#### [Your objective]
Exactly as they appear, print the line with "Task: Click the" and each line after it through the end of the entries below; leave out pictures.

#### [Records for this task]

********

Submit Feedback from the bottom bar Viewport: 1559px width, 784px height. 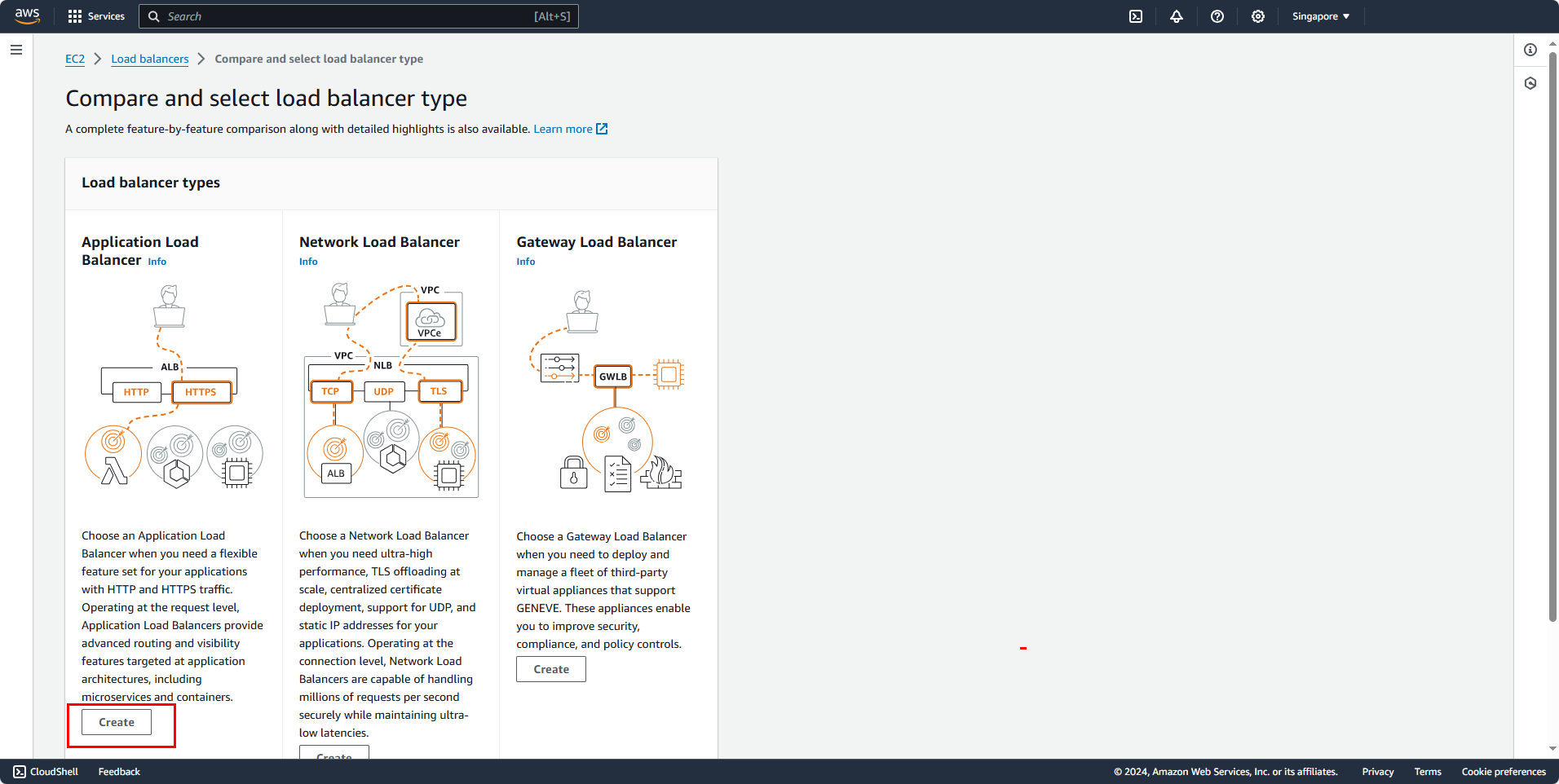click(x=118, y=771)
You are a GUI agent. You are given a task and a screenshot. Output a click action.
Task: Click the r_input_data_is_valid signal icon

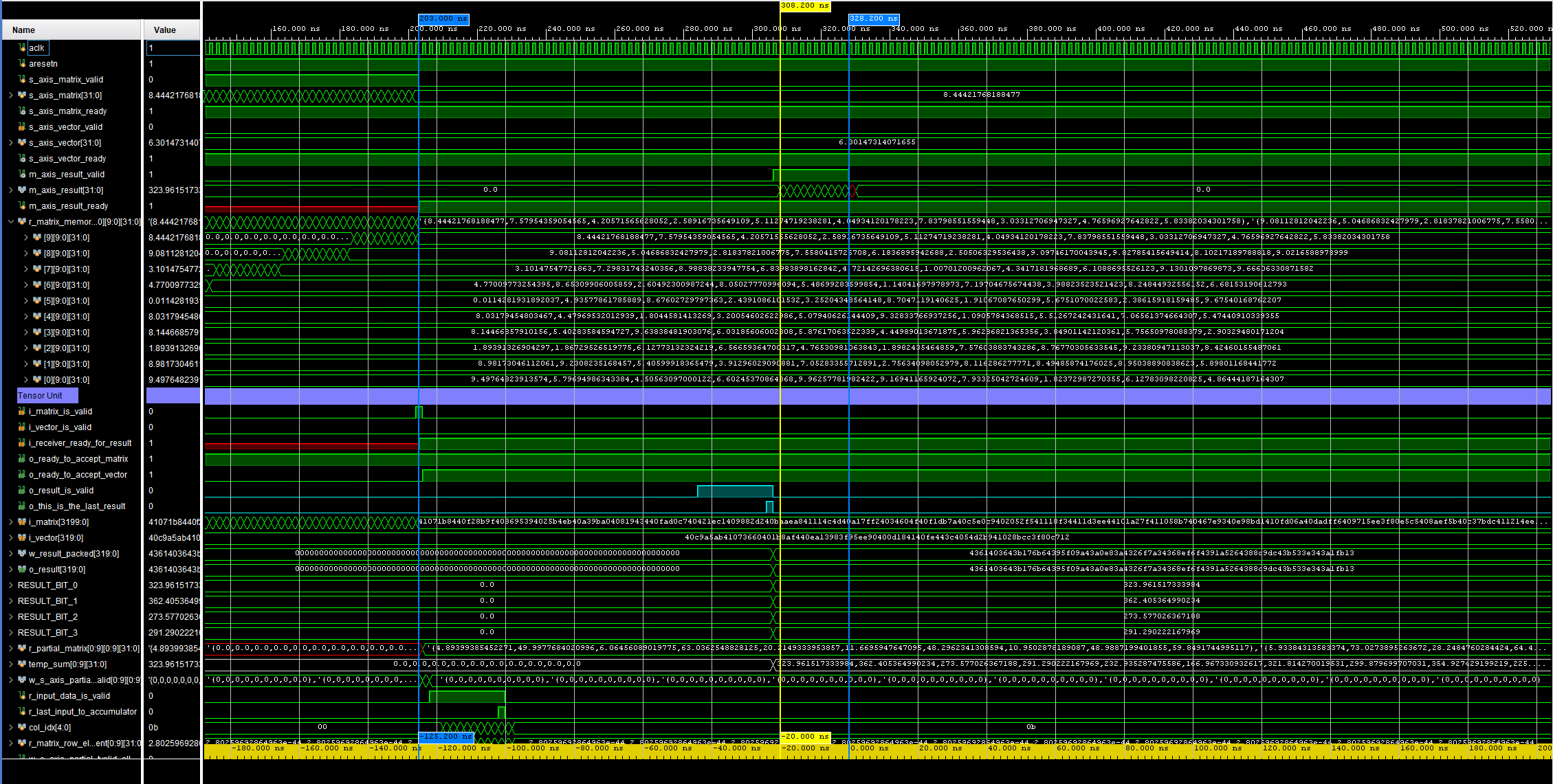coord(22,696)
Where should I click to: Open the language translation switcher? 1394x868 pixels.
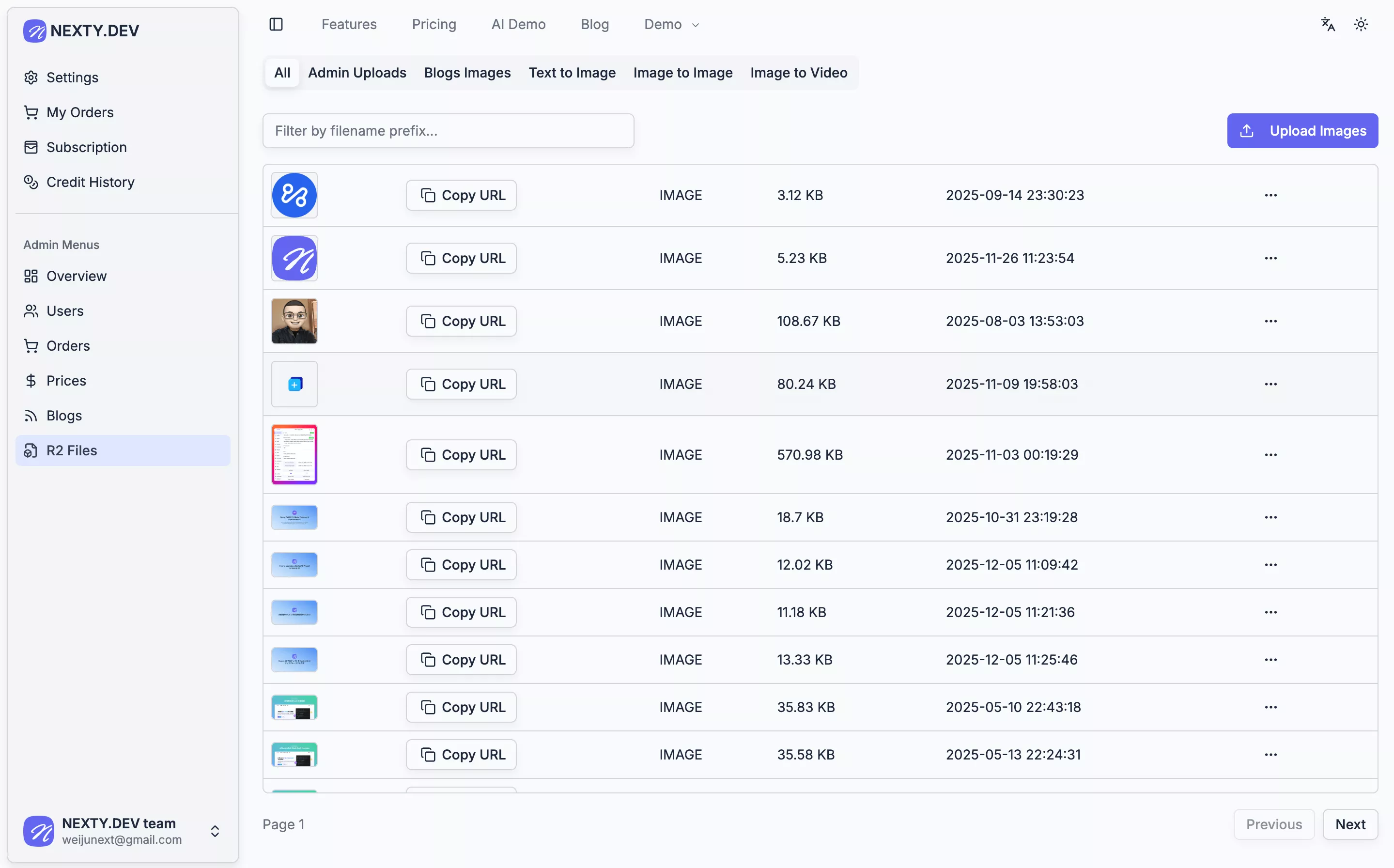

********

#### [Exercise solution]
Task: Click the r_input_data_is_valid signal icon

coord(22,696)
Where should I click to: Open the language translation switcher? 1394x868 pixels.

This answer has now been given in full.